On electric guitars the strings usually come off easily. Sometimes a ball end from a broken string can get stuck in which case you need to poke it out.
3. Clean The Neck
Now is an ideal opportunity to clean the fretboad and headstock from dust and dirt. A clean soft cloth should be enough for most guitars. If you can see ingrained dirt on your freboard then a gentle rub with a nylon scouring pad should loosen it. Make sure to clean all the dust from around the tuners on the head stock. Don’t use any cleaning products or polishes – even ones designed specificaly for guitar. A clean 1″ paintbrush with soft bristles is ideal for dusting and cleaning out all the nooks and crannies.
4. Fit The New Strings
Again there are a lot of different techniques for winding the strings on to the tuners so I will only outline one way of doing it. The method given here is good for beginners as it makes it easier to get the strings wrapped in the right direction and also helps gets the right number of wraps around the tuner.
First fit the string at the bridge end and pull the string until it is firmly seated in position. On acoustics particularly, make sure you have pulled the string tight at the bridge. Now bring the string up to the headstock.
On ‘six tuners aside’ guitars like Fenders all the strings are wrapped around the tuner in an anti-clockwise direction. On other guitars which have three left hand and three right hand tuners you wrap the strings on the left hand tuners anti-clockwise and on the three righthand tuners you will wrap the strings clockwise.
With the three bass strings (E, A, D), have the string on the right hand side of the tuner and wrap it round the tuner post two or three times anti-clockwise and then thread the string throught the hole on the tuner post. (The number of wraps you can achieve will depend on the thickness of each string.) Now, keeping some tension on the string to stop it unwindng from the tuner, turn the knob anti-clockwise to bring the string up to a decent tension to hold it in place. Cut off the excess string close to the tuner with your side cutters.
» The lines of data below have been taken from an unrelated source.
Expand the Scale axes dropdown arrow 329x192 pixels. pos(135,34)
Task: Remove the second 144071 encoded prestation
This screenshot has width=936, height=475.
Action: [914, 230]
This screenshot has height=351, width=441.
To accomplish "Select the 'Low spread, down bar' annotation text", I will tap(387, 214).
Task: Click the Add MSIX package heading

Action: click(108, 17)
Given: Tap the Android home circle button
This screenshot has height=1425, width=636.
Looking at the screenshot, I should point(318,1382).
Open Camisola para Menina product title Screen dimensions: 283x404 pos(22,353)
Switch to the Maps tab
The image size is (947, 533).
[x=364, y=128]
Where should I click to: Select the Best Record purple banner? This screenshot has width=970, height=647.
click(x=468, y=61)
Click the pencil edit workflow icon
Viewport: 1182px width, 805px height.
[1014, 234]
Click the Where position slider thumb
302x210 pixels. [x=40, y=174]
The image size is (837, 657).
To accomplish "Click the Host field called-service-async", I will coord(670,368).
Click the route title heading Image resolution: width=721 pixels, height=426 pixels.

Move on to the next string and repeat.
If you are stringing a ‘three left, three right’ guitar you will wrap the string clockwise around the right hand tuners for the treble strings (G, B, E) but still turn the tuning knob anti-clockwise to tighten. Also try and get an extra wrap (3 or 4) on the treble strings before threading the string throught the hole.
5. Stretch The Strings
When all the strings are fitted they will need stretched to help get them into tune quicker.
Tune the guitar roughly. There’s no need to be accurate as it’s going to go out of tune again very quickly. The idea is to get the strings roughly at the right tension. Now grip each string at the twelfth fret and pull it away from the fret board by about one inch (2.5cm). If you sound the string before and after doing this you will notice it drops in pitch. Do this for all six strings. Now do another rough retune. Repeat the stretching process again for all six strings but this time when you’re done, retune the guitar accurately.
6. Play Them In
All new strings need a while to bed in and stabilise and the best way to do this is by playing your guitar. Pick a couple of good strumming tunes and give your new strings a workout. You will need to retune as you go but each time they will need less and less adjustment. This is why it’s never a good idea to change your strings just before a performance, otherwise you will have all sorts of tuning problems and you will remember that performance for a long time – but for all the wrong reasons!
Finally remember to dispose of your old strings safely.